Segment Open
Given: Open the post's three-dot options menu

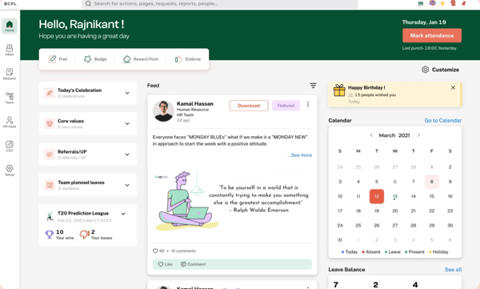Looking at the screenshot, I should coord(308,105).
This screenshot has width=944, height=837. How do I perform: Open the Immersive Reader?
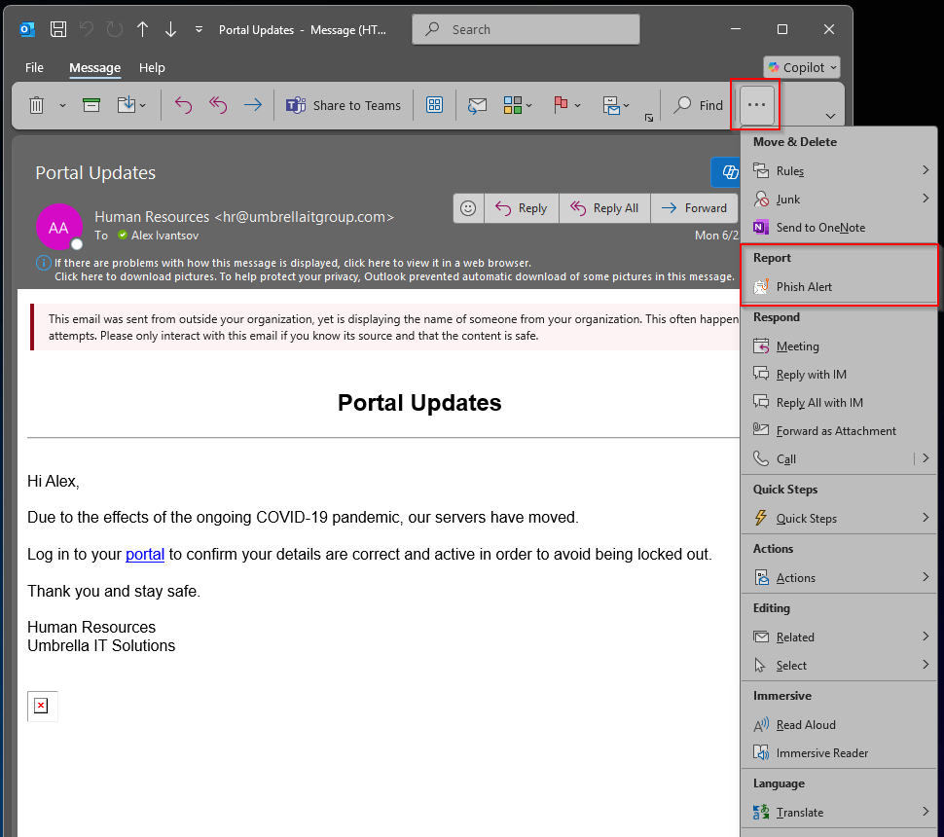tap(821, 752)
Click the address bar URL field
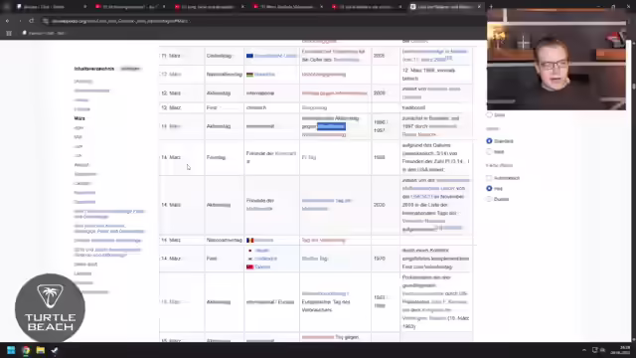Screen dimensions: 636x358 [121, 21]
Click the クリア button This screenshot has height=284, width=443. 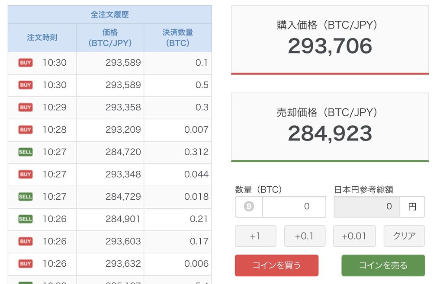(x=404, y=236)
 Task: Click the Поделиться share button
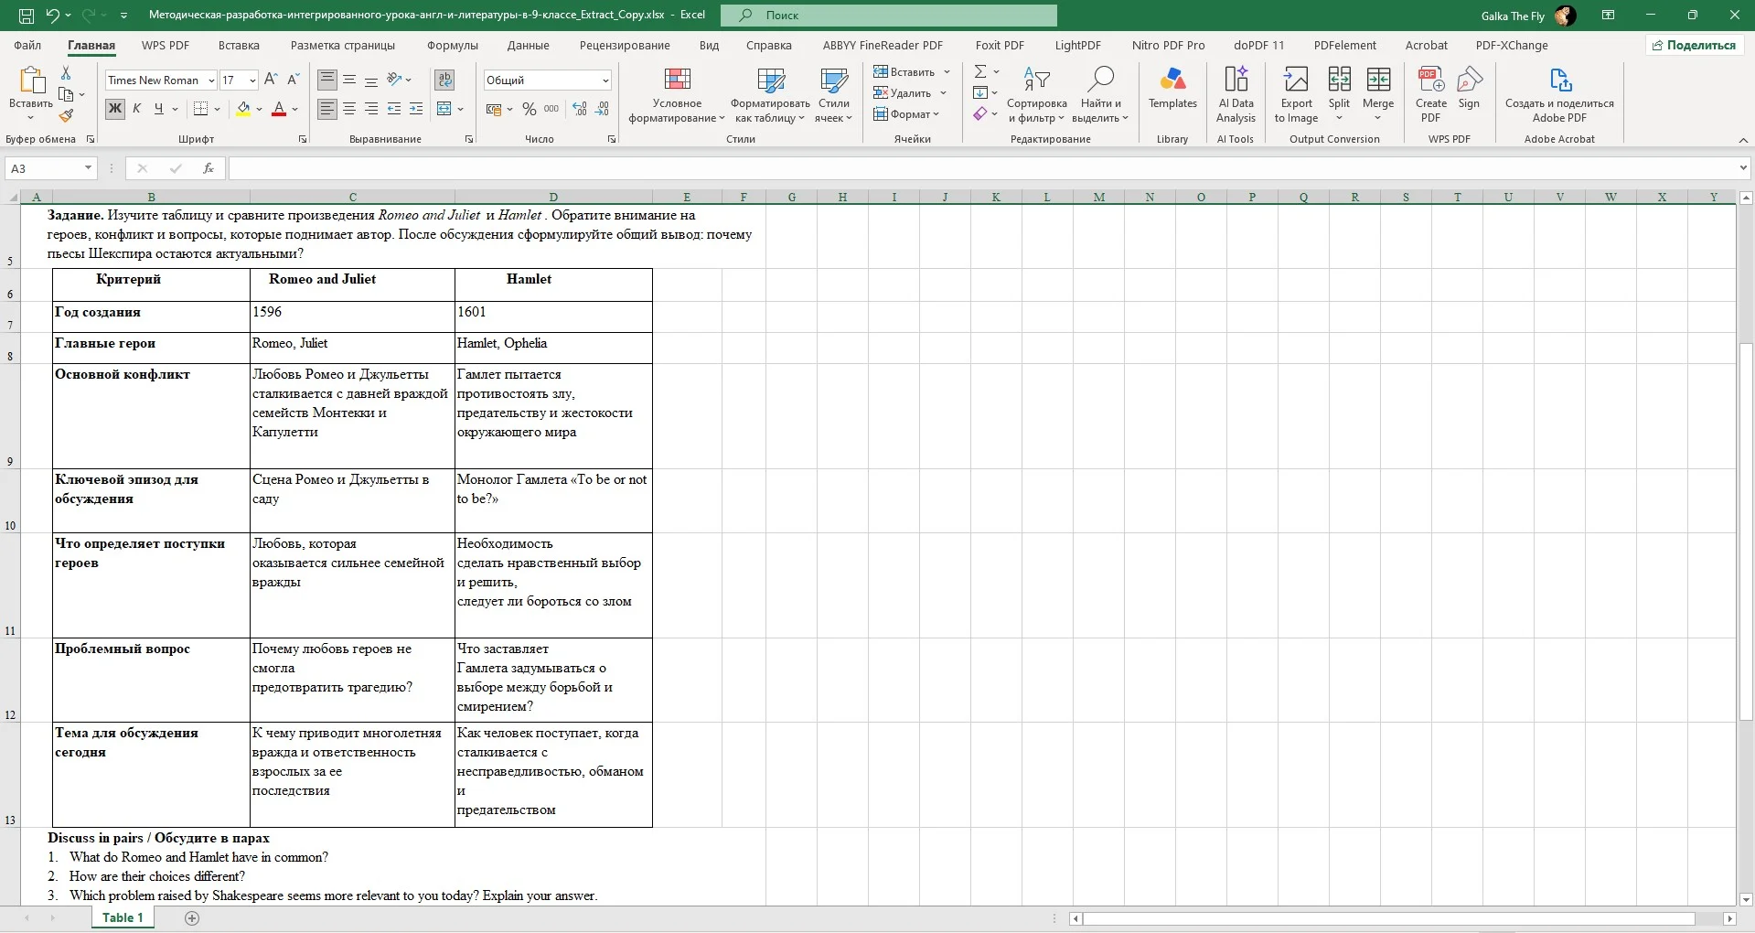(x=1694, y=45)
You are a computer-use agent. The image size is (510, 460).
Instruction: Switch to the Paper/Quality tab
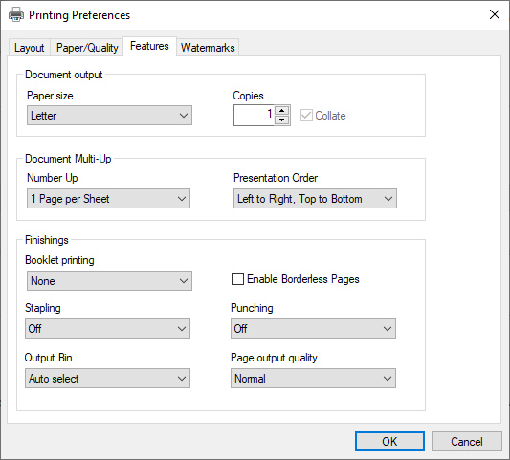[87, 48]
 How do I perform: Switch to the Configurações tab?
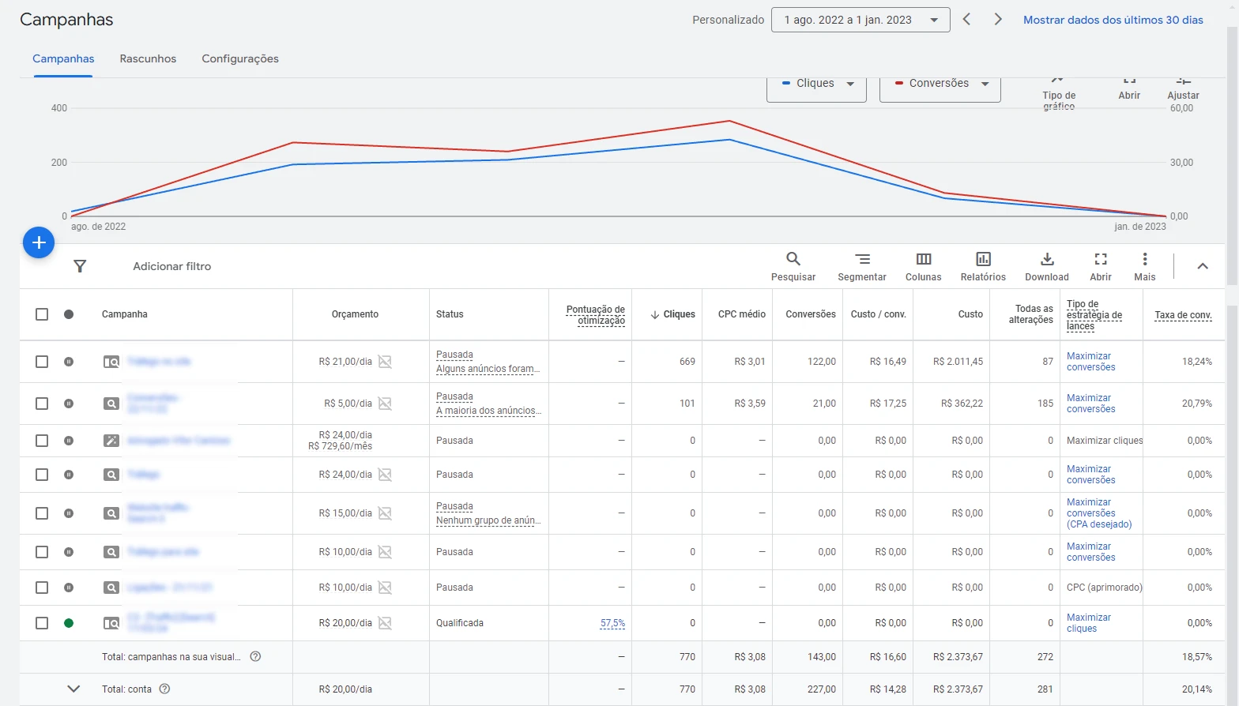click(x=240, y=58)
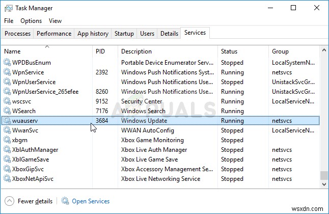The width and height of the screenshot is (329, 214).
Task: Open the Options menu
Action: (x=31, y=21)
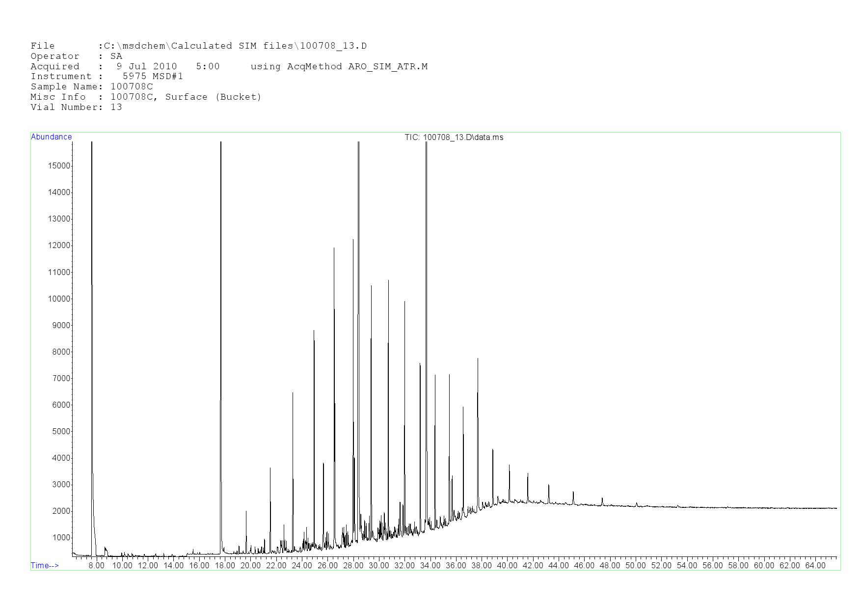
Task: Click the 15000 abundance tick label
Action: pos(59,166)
Segment Closed
ABOUT THIS EXERCISE:
Give back, word for word, the lines from the one with "Instruction: Switch to the Paper/Quality tab" to the end of the records above, and no pictures.

RESPONSE BOX:
Instruction: Switch to the Paper/Quality tab
[87, 48]
 How do I perform: Switch to the Configurações tab?
click(x=240, y=58)
The width and height of the screenshot is (329, 214).
Task: Open the Options menu
Action: (x=31, y=21)
Task: Click the 15000 abundance tick label
Action: pos(59,166)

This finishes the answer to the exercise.